About R32.4 billion has been reprioritised from underperforming or under spending programmes. This is to accommodate the economic stimulus plan announced by President Cyril Ramaphosa.

“The first element of the president’s plan is to implement growth-enhancing economic reforms. Rebuilding confidence will unlock private sector investment, and investors are in it for the long run. They want to know that our policies are clear and consistent. We must stop talking in contradictory terms.”

Money has also been set aside for the recapitalisation of South African Revenue Services, South African Airways, SA Express and the Post Office.

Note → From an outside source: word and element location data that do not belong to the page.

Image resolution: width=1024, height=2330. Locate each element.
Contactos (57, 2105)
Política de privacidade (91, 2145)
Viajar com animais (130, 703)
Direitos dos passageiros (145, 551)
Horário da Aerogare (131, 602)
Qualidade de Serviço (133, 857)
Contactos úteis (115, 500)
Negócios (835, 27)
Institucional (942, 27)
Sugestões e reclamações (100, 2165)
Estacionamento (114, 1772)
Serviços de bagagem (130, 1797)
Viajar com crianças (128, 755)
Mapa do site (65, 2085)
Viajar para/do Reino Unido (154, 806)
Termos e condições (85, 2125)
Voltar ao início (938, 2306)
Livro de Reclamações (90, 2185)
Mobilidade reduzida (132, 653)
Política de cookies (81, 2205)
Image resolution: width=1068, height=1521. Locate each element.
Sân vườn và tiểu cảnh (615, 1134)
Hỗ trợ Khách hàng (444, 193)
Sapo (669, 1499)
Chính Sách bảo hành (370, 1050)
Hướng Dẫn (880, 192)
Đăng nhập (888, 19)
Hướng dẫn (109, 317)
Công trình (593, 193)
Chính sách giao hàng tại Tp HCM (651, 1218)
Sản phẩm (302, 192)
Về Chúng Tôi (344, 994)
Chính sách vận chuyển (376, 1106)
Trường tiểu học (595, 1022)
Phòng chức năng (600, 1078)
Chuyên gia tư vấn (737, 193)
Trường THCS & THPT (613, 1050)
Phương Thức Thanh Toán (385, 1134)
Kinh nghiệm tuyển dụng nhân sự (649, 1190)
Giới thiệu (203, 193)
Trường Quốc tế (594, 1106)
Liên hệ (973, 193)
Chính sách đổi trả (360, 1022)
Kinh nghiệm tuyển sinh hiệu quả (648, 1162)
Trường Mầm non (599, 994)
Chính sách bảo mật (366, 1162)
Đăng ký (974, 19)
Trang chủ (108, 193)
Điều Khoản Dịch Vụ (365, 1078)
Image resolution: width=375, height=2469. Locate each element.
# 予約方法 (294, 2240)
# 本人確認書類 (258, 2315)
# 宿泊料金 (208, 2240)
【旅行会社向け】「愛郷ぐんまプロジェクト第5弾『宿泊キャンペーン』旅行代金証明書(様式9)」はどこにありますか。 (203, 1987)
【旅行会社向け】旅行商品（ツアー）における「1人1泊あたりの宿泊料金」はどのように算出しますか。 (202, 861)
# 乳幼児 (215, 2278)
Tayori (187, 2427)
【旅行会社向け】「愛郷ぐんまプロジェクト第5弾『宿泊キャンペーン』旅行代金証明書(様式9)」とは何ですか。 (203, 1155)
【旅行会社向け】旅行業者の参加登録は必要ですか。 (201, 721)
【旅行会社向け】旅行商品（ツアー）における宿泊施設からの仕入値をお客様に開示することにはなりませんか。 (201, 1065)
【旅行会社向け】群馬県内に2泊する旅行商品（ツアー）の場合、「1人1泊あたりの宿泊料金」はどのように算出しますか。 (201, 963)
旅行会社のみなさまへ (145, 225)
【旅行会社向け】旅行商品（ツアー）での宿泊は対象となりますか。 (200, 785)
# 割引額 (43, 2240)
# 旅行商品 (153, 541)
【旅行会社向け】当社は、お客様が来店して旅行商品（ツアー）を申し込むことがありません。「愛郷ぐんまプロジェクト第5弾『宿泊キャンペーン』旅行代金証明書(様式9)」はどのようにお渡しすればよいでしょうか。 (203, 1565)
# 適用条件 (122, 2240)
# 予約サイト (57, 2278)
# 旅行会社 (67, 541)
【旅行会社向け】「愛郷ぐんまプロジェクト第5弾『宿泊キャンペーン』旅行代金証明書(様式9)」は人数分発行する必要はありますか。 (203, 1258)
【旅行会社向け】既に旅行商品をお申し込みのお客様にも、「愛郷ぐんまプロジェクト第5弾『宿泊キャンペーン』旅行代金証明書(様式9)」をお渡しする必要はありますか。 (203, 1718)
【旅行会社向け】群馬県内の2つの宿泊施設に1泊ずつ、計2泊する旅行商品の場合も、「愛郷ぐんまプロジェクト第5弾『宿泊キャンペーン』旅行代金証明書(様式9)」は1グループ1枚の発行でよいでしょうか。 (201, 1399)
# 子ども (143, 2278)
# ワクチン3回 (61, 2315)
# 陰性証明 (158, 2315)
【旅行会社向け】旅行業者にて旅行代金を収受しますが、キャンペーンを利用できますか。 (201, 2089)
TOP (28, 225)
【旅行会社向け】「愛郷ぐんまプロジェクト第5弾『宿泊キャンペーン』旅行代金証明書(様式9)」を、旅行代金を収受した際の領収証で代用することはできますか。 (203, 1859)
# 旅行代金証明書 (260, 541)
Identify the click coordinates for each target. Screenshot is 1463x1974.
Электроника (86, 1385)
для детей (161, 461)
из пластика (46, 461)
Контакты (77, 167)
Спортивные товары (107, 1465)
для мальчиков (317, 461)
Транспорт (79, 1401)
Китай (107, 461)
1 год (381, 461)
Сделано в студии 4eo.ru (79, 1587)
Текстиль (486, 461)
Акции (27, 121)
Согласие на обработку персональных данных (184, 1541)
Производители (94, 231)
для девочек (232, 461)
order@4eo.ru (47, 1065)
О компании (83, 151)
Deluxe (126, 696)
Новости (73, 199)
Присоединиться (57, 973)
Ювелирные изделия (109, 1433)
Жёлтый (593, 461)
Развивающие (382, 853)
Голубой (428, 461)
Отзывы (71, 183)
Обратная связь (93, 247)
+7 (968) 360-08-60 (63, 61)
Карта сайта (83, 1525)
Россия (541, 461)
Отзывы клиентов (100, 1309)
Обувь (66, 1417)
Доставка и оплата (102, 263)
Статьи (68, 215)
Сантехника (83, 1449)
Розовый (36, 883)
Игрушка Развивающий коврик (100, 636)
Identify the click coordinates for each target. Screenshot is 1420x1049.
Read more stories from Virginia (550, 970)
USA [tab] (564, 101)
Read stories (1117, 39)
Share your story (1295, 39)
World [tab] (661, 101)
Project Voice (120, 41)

“Many of the state-owned companies need to be reconfigured. Emphasis is reconfiguration. In the past year, almost all of the regional and domestic routes operated by SAA were profitable. SAA will reduce … ultimately stop operating the loss making routes. SAA has unlocked annual cost saving of about R400 million. Despite this effort, SAA is still loss making.”

Funds from the Department of Justice and Constitutional Development have also been reprioritised. They are to allow Legal Aid to retain public defenders. Money from the South African Police Service will also be given to the Department of Home Affairs to establish the Border Management Authority.

Mboweni also announced measures to deal with municipalities that are facing financial crisis. He says the new grant that government had proposed to help municipalities facing financial crisis will no longer be introduced. Instead, these funds will be reprioritised to assist with turnaround of those municipalities.

“All South Africans share the pain of poorly performing municipalities, pot holes here and there, broken street lights roads that flood when it rains and challenges with electricity. We are acutely aware that some municipalities are facing serious capacity constraints in executing their plans.”

The minister says government has started to rebuild important state institutions with two commissions of inquiry currently underway. This includes the Commission of Inquiry into Allegations of State Capture and one which is probing Tax Administration and Governance at SARS.